How many candles make up a morning star?
The morning star is a three-candle pattern: (1) a large red candle continuing the downtrend, (2) a small-bodied candle (doji or spinning top) marking indecision, and (3) a large green candle closing above the midpoint of the first candle's body. It is one of the most reliable bullish reversal signals.
How should I combine bullish patterns with other indicators?
Common combinations: support level + bullish pattern (the core setup), oversold RSI (<30) + bullish pattern (a more reliable entry), bullish pattern + positive MACD divergence (strong momentum signal), 200-day moving average retest + bullish pattern (long-term trend continuation).

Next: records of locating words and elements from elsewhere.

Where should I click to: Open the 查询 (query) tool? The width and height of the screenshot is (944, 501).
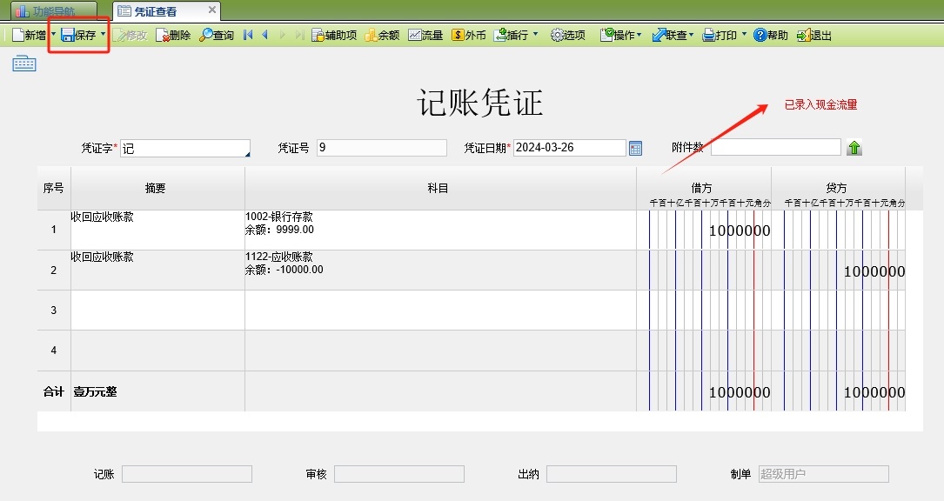tap(217, 35)
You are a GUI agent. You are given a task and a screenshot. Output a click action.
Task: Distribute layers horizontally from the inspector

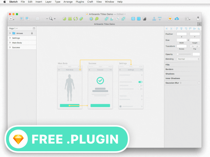pos(167,29)
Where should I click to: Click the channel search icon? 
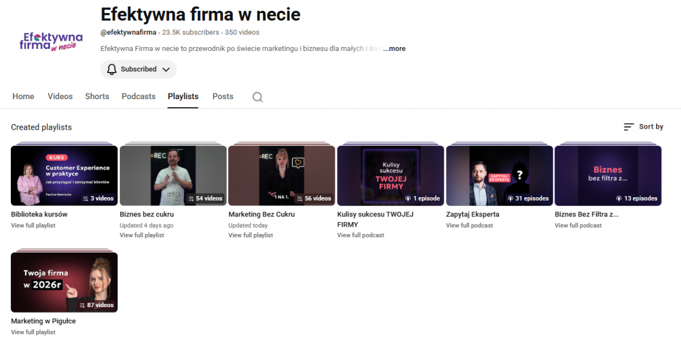(257, 97)
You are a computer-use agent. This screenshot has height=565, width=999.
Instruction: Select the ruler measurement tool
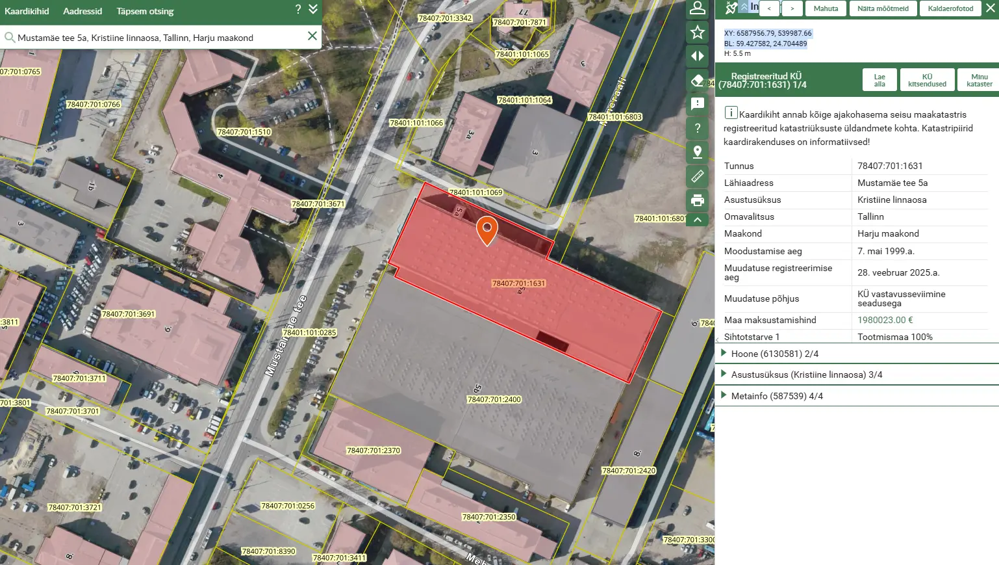pos(697,176)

Multiple signals together produce statistically better setups.
Which time frame works best?
Reliability rises with the time frame. Statistically, daily (D1) and weekly (W1) charts deliver the highest hit rate, 4-hour (H4) is acceptable. On short time frames (1m, 5m, 15m) the noise-to-signal ratio is too poor — the pattern still exists, but its reliability drops sharply.
What is a confirmation candle?
A confirmation candle is the first candle after the pattern, whose direction and body confirm the reversal signal. For a bullish pattern this means a green (rising) candle, ideally on above-average volume. Waiting for the confirmation filters out many false signals — the most common mistake is entering immediately on the close of the pattern's last candle.